L’expression « ville jungle »

" J’ai entendu l’expression « ville jungle » pour la première fois dans le contexte d’une discussion sur le spectacle musical West Side Story dans un cours à la fac. L’action de cette pièce commence à New York où il y a deux groupes de jeunes qui se comportent un peu comme des enfants sauvages parce qu’ils se battent entre eux. Même si la ville de New York dans le film de West Side Story n’est que fictionnelle, des coulisses construits par les studios d’Hollywood, ça ressemble à une vraie ville. En général, New York est une ville qu’on voit dans plein de films. Avec toute l’industrie créative là-bas, c’est vraiment une ville berceau pour des artistes.

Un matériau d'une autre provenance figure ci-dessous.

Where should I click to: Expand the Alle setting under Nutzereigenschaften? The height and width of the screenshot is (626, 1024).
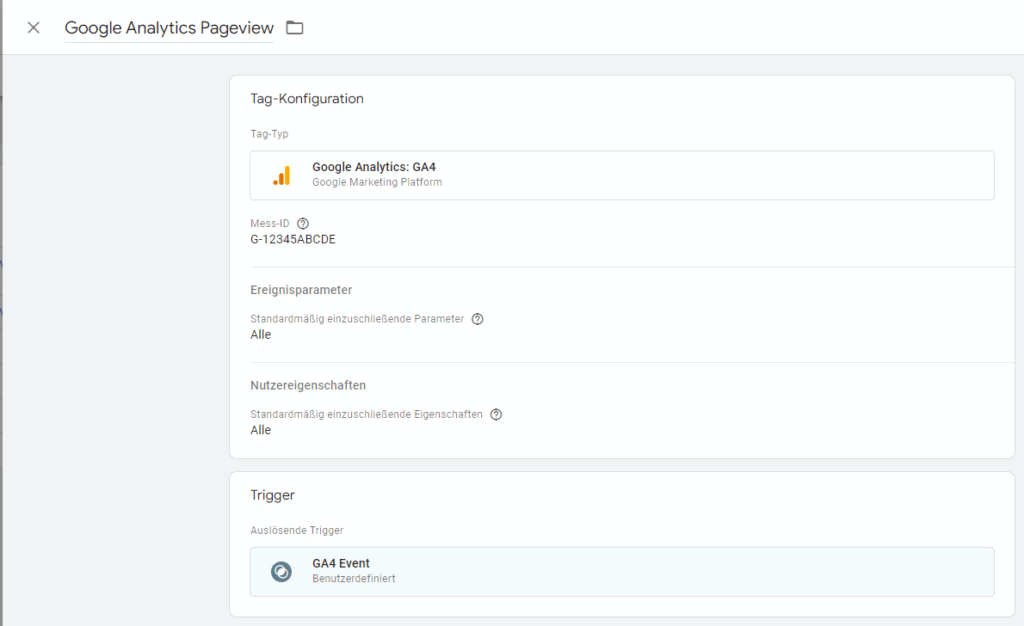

Mais aussi pour des immigrants, avec la statue de la liberté et sa promesse du rêve américain, New York est aussi une ville de destin pour beaucoup de gens. Pour ne pas sortir de mon sujet, il y a des gens qui sont énervés par West Side Story et spécialement par la musique de Bernstein, cependant moi, j’aime bien le voir en DVD dans mon appartement, une fois par an."

Christofer 



 

"Je me souviens de cet appartement, le parquet craquant sous mes pieds, l'odeur ancestrale de ma famille imprégnée sur les murs, me donnait l'impression que cette bâtisse des années 1920 vivait. Oui, un appartement vivant. Plein de souvenirs, de moments passés ensemble. Les mémoires des cinq dernières générations étaient gravées à l'encre indélébile dans chaque recoin. Il nous appartenait, incarnait, évoquait pour chacun de nous, un chez-soi."

Clémence 


 




 ________________________________________

1. Etudiants du Master Trinational Nantes - Düsseldorf - Vienne, "Analyse des pratiques culturelles, Cultures scéniques et médiatiques".